While it is preferred that the pylon and spinning tower be of a triangular shape as indicated in the drawings it will be understood that these items can be formed from a variety of shapes. For instance, the pylon can be an extension of the fixed post of either the same or different general construction. While the form of the pylon illustrated in the drawings is self supporting, it will be understood that other shapes of pylons might require the use of guy wires or other types of supports and stabilising means, but because of the general construction, all of these supports can be maintained below the level of the spinning blades and consequently will not interfere with or shroud the wind flow to the airfoil blades.

Having described a preferred form of the invention it is to be understood that various modifications and changes can be made to the vertical axis turbine as will be apparent to those skilled in the art and all such modifications and amendments are intended to be included within the scope of the present invention.

Claims

1. A support structure for a vertical axis wind turbine, said support structure comprising a spinning tower supported for rotation about a fixed post in a substantially vertical position, said spinning tower including a plurality of arms extending substantially radially from the tower and being connected to spaced apart vertically arrayed airfoil blades and wherein the said spinning tower has a load bearing located at a point approximately midway of the height of the airfoil blades to support the weight of the spinning tower, the said arms and the airfoil blades on the fixed post, and further wherein the lower end of the said spinning tower includes a lateral bearing arrangement associated with said fixed post and which locates the lower part of said spinning tower laterally in relation to said fixed post.

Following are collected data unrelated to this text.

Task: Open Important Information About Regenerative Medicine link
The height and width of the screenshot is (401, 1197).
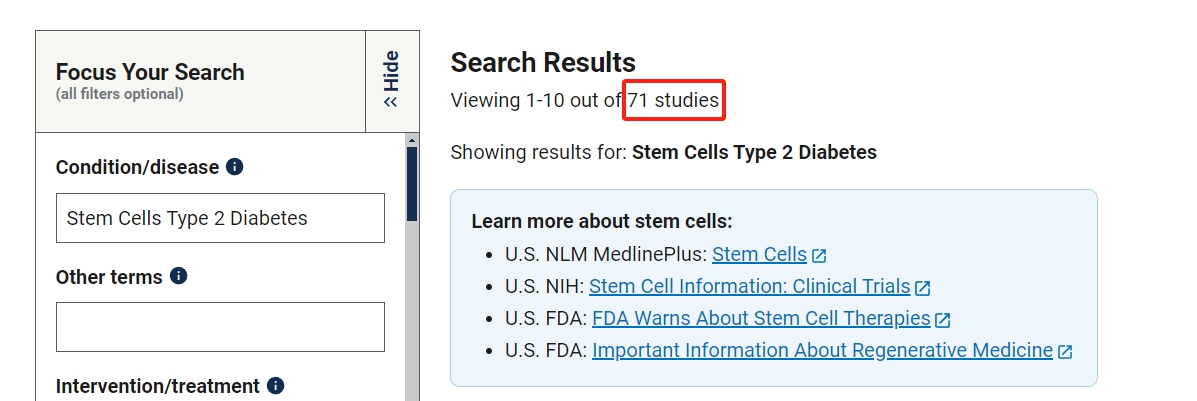Action: click(822, 350)
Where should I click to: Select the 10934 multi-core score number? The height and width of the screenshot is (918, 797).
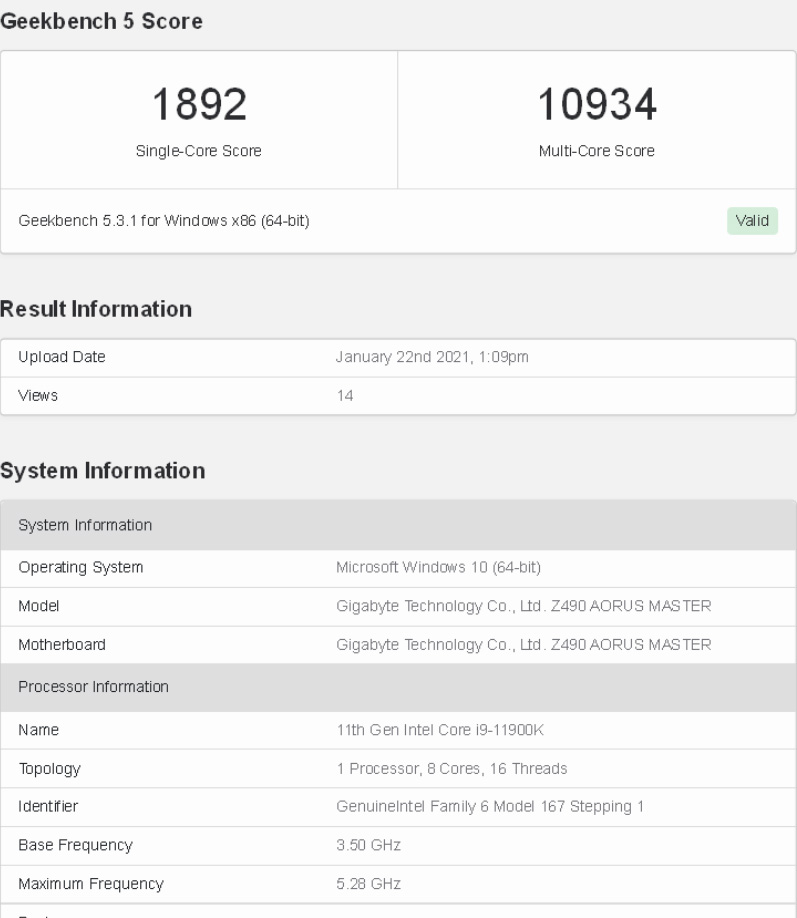(597, 104)

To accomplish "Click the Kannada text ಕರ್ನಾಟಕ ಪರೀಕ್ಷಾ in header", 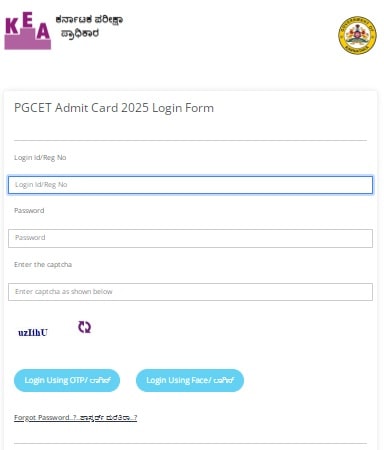I will [x=89, y=20].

2. The support structure as claimed in claim 1, wherein a drive shaft for connection to machinery to be driven by the turbine is attached to the spinning tower at the location of the said load bearing and extends down through the spinning tower and through the lateral bearing arrangement.

3. The support structure as claimed in claim 1, wherein the airfoil blades are equidistantly supported from the spinning tower and wherein the height of the airfoil blades is at least one and a half times the radial distance between the spinning tower and the said blade.

4. The support structure as claimed in claim 1, wherein each airfoil blade is substantially planar.

5. The support structure as claimed in any one of the preceding claims, wherein each blade is supported from the spinning tower by at least two support arms equidistantly spaced from each other.

6. The support structure as claimed in claim 1 , wherein the lateral bearing arrangement comprises a series of bearing wheels journalled in a fixed spatial relationship to each other within a cage associated with the lower end of the spinning tower and wherein the perimeter of each said bearing wheel bears against a hub associated with the fixed post.

7. The support structure as claimed in claim 1 , wherein the lateral bearing arrangement comprises a series of bearing wheels journalled in a fixed spatial relationship to each other about said fixed post and wherein the perimeter of each said bearing wheel bears against an internal track associated with the spinning tower.

8. The support structure as claimed in claim 1 , wherein the lateral bearing arrangement comprises a ball or roller bearing race acting between a hub on the fixed tower and an annular housing associated with said spinning tower.